Perhaps one of the key reasons for my slightly different perspective on this issue of performance is that my IT background wasn't one of classic applications development, but more one of modelling, real-time and systems development moving in more general systems engineering. From a systems engineering perspective you try to understand the architecture and performance of the application in macroscopic terms and try to understand the key parameters from this perspective. I have now got a very sound grasp of these macro characteristics of phpBB and what I am now trying to grapple with is how to make these accessible to the development team as a set of simple guidelines.
- phpBB is a relatively simple application from an algorithmic perspective. There is no complex processing for the common web-requests; more the presentation of formatted database content. A typical request involves perhaps executing 40K lines of PHP code, and given that the opcode interpreter can execute ~20M opcodes per second, this is only 5-10 mSec of runtime.
- On the other hand viewing this topic on the area51 takes perhaps 2 secs and topics on a forum running on a shared service maybe 2-3 times that, so a lot of the time (99%) is being spent on none application activities. Understanding these and addressing "the low hanging fruit" can have a profound impact on the responsiveness of the application.
- The one of these that is apparent at an application level is the overhead of executing D/B queries, so quite a lot of effort has gone into optimising query design and adding a query cache cache mechanism to avoid hitting the D/B with low volatility queries.

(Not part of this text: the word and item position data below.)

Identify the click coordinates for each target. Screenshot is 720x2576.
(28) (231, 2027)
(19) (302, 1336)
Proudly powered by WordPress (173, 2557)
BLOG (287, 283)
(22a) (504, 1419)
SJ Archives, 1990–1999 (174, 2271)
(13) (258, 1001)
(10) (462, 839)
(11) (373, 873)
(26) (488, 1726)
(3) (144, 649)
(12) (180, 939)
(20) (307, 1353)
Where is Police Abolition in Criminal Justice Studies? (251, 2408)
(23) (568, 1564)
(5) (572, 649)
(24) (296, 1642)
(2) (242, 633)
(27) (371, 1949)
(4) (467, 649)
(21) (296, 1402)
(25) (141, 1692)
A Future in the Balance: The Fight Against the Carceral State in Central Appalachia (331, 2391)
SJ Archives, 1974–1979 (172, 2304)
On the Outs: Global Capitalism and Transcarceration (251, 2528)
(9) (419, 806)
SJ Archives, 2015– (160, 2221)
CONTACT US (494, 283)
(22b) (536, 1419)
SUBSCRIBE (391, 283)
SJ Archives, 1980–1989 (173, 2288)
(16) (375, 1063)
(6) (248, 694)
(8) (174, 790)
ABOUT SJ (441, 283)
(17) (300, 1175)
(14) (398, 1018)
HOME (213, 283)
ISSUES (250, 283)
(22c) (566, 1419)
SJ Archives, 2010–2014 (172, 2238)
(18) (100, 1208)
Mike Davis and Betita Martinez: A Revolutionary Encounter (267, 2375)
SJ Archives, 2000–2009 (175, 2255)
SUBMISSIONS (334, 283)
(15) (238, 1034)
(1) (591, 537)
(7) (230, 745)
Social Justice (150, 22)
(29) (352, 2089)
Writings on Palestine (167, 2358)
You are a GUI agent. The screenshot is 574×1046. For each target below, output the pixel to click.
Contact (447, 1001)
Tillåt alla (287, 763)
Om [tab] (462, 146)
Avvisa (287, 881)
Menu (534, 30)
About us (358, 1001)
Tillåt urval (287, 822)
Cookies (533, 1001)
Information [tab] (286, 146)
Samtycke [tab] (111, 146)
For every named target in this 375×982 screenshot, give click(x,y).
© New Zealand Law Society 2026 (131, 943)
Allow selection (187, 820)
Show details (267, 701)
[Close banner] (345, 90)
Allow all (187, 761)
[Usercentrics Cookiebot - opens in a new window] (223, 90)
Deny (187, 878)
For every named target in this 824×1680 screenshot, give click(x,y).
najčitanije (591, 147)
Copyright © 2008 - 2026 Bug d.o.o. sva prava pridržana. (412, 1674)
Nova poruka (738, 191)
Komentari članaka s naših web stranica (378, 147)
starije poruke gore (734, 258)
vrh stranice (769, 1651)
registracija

- PHP image activation and application code compilation are unavoidable on a shared service and these add about 150mSec to request times. This overhead that can be and normally is avoided on a dedicated service (e.g. by using mod_php/FastCGI to create persistent PHP processes, and use of an opcode cache to avoid compilation).
- Correct tuning of Apache / IIS to maximise use of local browser caching and data-stream compression can significantly reduce the number and size of secondary requests to render a phpBB page. Yet we are entirely silent on this issue in our documentation.
- There are two key strategies which can significantly reduce runtime on a shared service:
- Reading (and writing) lots of files kills application performance. The reason for this is that there is huge contention for the Virtual Filesystem Cache (VFC) on a shared server and files rapidly get flushed out. The server then needs to reload content from the filesystem in the case of a NAS served NFS backend, this involves NFS I/O tunnelled through RPC calls to the NAS server which are of comparable runtime to a typical SQL query to a D/B server. A developer will simply not see this when testing phpBB on a local Apache instance as everything will get cached and all network traffic will be on a localhost loopback. A typical phpBB request reads (and occasionally writes) 30-40 files.
Aggregating content from multiple files in to one file can significantly accelerate performance.
- Whenever possible, the application should correctly negotiate the revalidation protocols for quasi-static content. The two relevant modules here are download/file.php and style.php, and these modules don't do this (except for avatars).
In terms of file aggregation, there are three major opportunities for this (i) the single-file ACM cache option for small sites that we've previously discussed in this topic; (ii) the ability to create safe composite include files, so that if you know that request X always needs 14 specific include files then if you are running on a shared service, simply replace X by a copy which also includes the said 14 include file content. (iii) a simple modification to the templating engine to inline included templates. These three together reduce the number of files needed to be read by over 20.
The easiest way for me to explain what I mean about a correct-negotiation version of file.php will be to rewrite it and submit this version.